Document Type

Article

Publication Date

1989

Abstract

The United States Sentencing Guidelines (hereinafter Guidelines) allow federal district courts to reduce a defendant's sentence if the defendant "clearly demonstrates a recognition and affirmative acceptance of personal responsibility for his criminal conduct .... " In United States v. Perez-Franco, the United States Court of Appeals for the First Circuit held that the above Guidelines section on acceptance of responsibility did not require a defendant to accept responsibility for charges that were to be dismissed as part of a plea agreement. The Perez-Franco decision is an affront to the fundamental principle that a defendant ought to take personal responsibility for the crime that defendant actually committed if he or she desires mercy from the sentencing court. It may also encourage prosecutors to usurp the judicial function of determining which defendants deserve a sentence reduction pursuant to the acceptance-of-responsibility section.

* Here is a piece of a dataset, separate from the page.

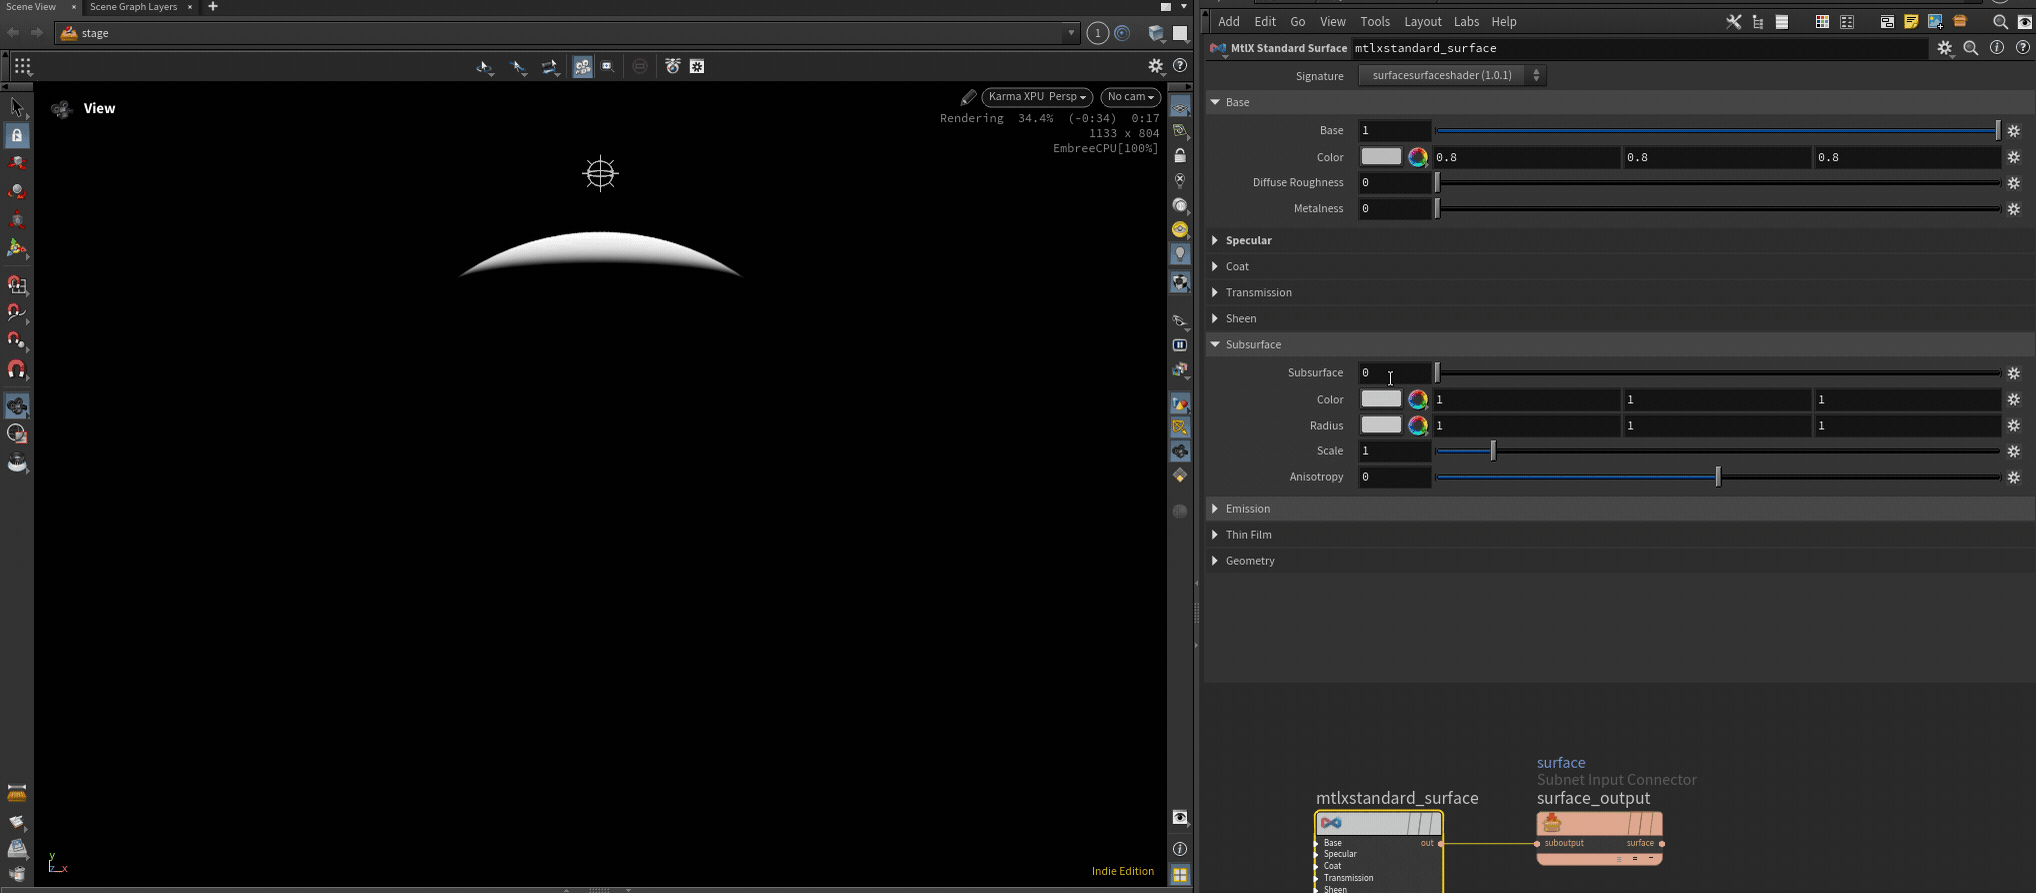
Task: Toggle the light bulb headlight display option
Action: point(1180,254)
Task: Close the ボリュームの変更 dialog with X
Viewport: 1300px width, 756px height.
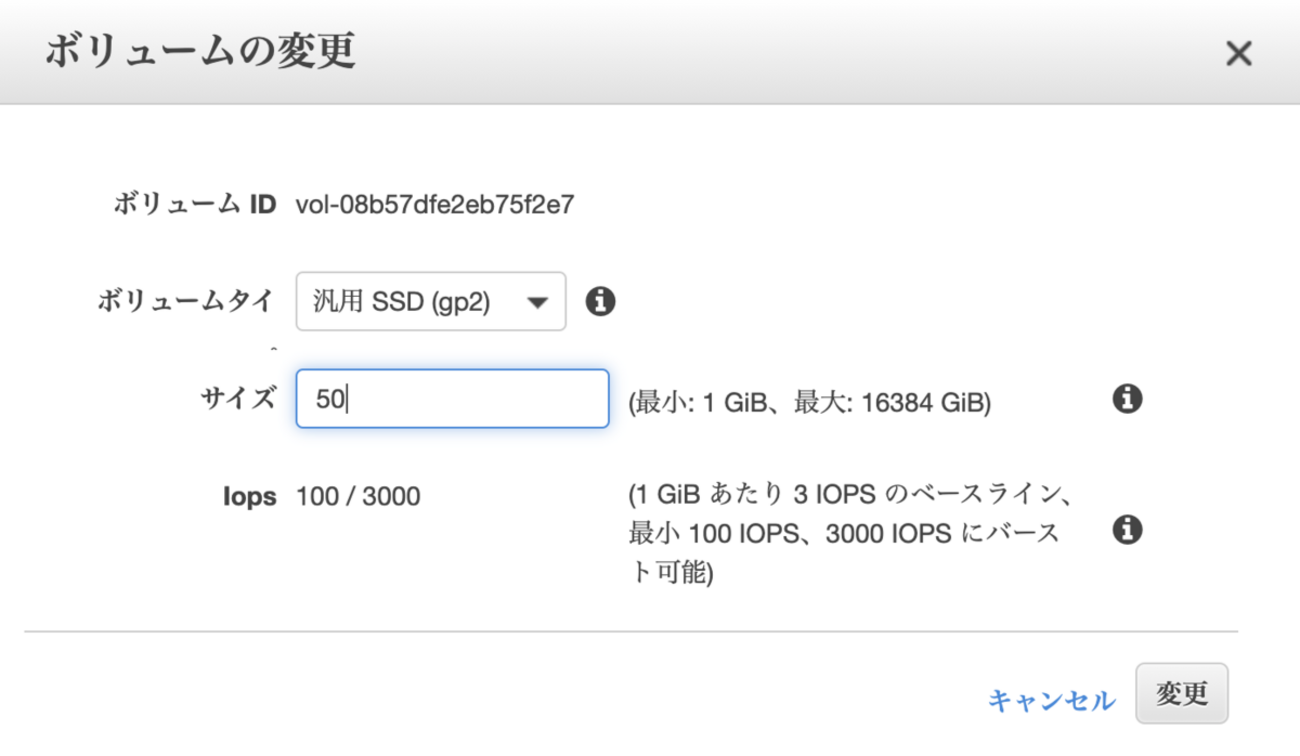Action: tap(1238, 53)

The Perez-Franco court offered two primary grounds for its decision. First, the court interpreted the express language of the Guidelines pertaining to acceptance of responsibility. Second, the court observed that certain statements by the defendant about his or her conduct, beyond facts contained in the offense of conviction, might be used in a subsequent criminal prosecution and would violate the defendant's fifth amendment privilege against self-incrimination. This violation would occur where the defendant was required to make inculpatory statements about conduct beyond that in the offense of conviction and these statements were subsequently used against the defendant in a criminal trial.

This article will criticize the first ground in the Perez-Franco decision by providing an alternative interpretation of the language in the Guidelines' acceptance-of-responsibility section. In addition, this article will challenge the second ground in the decision by demonstrating that if a sentencing court requires a defendant to make self-incriminating statements to receive a sentence reduction, then those statements are involuntary under the fifth amendment and cannot be used in a subsequent criminal trial.

Judges should have the authority to determine whether a defendant is repentant for the real offense he or she committed as opposed to a lesser crime negotiated in a plea bargain. Furthermore, judges should be able to ask a defendant about the real-offense behavior to curb potential prosecutorial abuses of discretion.